[START OF The input]

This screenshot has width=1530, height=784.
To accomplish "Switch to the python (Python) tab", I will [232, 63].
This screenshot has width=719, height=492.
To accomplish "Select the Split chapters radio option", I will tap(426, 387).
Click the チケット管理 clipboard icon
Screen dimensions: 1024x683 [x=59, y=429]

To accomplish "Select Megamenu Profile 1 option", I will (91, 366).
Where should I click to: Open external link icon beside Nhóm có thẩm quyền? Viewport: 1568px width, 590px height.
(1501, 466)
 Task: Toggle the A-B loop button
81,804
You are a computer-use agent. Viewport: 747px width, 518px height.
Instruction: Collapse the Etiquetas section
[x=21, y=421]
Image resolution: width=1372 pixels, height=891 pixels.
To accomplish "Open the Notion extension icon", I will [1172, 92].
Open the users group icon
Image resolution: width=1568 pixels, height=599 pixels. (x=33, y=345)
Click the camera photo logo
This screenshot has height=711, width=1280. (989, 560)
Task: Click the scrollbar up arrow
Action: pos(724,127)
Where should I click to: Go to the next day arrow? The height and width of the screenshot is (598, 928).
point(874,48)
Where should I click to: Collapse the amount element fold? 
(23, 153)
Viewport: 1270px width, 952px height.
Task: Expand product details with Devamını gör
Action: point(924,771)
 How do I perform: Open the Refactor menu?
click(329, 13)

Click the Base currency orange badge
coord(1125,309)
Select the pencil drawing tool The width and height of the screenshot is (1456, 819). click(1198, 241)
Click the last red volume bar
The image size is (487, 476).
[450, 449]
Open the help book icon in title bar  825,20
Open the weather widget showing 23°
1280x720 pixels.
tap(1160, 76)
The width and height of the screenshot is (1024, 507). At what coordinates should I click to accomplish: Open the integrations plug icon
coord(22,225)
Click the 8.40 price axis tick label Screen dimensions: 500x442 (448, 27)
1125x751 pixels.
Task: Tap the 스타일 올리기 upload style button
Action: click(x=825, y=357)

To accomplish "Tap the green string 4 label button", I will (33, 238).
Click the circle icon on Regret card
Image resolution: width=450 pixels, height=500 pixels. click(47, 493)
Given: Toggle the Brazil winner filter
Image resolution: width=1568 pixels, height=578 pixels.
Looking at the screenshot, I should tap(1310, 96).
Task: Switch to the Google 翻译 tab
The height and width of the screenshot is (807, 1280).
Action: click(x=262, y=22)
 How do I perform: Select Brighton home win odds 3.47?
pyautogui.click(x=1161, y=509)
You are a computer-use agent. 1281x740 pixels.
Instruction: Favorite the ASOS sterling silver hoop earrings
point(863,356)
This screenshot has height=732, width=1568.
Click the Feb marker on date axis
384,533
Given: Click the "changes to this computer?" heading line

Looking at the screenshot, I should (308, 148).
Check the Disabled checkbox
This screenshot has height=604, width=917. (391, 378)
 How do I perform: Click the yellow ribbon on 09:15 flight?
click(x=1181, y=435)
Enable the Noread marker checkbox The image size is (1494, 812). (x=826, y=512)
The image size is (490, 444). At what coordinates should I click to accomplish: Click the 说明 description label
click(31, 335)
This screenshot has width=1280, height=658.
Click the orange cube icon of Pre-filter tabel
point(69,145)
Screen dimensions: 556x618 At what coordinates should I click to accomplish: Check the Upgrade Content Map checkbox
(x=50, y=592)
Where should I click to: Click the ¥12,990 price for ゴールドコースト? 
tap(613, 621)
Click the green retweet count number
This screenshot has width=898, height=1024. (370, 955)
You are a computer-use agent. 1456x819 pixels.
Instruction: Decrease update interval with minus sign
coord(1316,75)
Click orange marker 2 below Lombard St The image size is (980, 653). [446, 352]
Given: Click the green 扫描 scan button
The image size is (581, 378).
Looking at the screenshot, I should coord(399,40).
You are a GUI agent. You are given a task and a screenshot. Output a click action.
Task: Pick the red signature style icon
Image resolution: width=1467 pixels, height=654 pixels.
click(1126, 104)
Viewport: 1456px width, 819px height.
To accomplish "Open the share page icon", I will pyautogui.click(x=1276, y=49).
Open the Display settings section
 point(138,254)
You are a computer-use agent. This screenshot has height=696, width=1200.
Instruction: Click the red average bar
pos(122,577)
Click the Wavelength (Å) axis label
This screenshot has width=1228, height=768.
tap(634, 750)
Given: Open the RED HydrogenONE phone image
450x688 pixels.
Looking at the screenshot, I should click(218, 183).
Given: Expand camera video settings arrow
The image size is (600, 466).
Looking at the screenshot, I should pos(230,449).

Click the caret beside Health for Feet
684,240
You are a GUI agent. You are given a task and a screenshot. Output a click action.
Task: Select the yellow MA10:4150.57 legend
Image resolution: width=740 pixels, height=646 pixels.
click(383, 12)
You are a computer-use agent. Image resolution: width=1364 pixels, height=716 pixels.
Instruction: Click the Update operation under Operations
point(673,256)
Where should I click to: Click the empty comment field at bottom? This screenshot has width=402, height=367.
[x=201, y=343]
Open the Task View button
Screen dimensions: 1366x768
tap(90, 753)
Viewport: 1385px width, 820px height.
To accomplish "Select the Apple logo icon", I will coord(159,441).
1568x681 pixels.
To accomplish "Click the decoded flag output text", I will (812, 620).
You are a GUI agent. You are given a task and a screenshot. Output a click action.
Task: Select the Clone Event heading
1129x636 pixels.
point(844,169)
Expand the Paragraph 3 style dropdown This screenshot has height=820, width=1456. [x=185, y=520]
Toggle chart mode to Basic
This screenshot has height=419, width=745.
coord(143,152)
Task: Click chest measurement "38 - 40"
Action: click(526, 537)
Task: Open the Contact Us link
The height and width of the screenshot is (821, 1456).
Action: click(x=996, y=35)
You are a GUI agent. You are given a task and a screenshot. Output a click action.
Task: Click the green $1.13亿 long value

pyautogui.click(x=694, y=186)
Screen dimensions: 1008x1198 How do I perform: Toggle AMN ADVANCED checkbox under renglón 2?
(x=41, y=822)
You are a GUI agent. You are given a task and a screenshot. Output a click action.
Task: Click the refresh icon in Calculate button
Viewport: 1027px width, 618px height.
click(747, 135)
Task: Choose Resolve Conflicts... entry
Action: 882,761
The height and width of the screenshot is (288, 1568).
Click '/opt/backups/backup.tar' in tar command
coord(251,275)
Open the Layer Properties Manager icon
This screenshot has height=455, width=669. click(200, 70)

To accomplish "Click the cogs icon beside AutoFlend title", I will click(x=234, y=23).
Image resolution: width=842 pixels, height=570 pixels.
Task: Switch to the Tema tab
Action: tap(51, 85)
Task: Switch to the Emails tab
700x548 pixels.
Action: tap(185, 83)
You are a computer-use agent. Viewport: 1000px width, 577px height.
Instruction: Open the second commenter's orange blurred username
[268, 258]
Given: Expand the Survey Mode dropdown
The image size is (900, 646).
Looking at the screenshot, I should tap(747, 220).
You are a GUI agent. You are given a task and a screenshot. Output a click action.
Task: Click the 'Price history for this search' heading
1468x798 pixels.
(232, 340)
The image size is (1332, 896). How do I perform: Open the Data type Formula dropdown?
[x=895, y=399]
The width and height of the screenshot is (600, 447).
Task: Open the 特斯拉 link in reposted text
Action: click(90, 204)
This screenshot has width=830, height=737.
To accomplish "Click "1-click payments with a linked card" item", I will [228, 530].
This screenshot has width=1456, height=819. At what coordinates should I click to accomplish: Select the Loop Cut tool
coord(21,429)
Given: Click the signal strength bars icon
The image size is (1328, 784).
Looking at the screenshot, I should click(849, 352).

[END OF The input]

### What the task asks
Convert the records, from their first line up to and including the line with "Action: pos(724,127)", into a JSON list of strings with one string per line, leaving out blank lines.

### Reply
[
  "This screenshot has width=1530, height=784.",
  "To accomplish \"Switch to the python (Python) tab\", I will [232, 63].",
  "This screenshot has width=719, height=492.",
  "To accomplish \"Select the Split chapters radio option\", I will tap(426, 387).",
  "Click the チケット管理 clipboard icon",
  "Screen dimensions: 1024x683 [x=59, y=429]",
  "To accomplish \"Select Megamenu Profile 1 option\", I will (91, 366).",
  "Where should I click to: Open external link icon beside Nhóm có thẩm quyền? Viewport: 1568px width, 590px height.",
  "(1501, 466)",
  " Task: Toggle the A-B loop button",
  "81,804",
  "You are a computer-use agent. Viewport: 747px width, 518px height.",
  "Instruction: Collapse the Etiquetas section",
  "[x=21, y=421]",
  "Image resolution: width=1372 pixels, height=891 pixels.",
  "To accomplish \"Open the Notion extension icon\", I will [1172, 92].",
  "Open the users group icon",
  "Image resolution: width=1568 pixels, height=599 pixels. (x=33, y=345)",
  "Click the camera photo logo",
  "This screenshot has height=711, width=1280. (989, 560)",
  "Task: Click the scrollbar up arrow",
  "Action: pos(724,127)"
]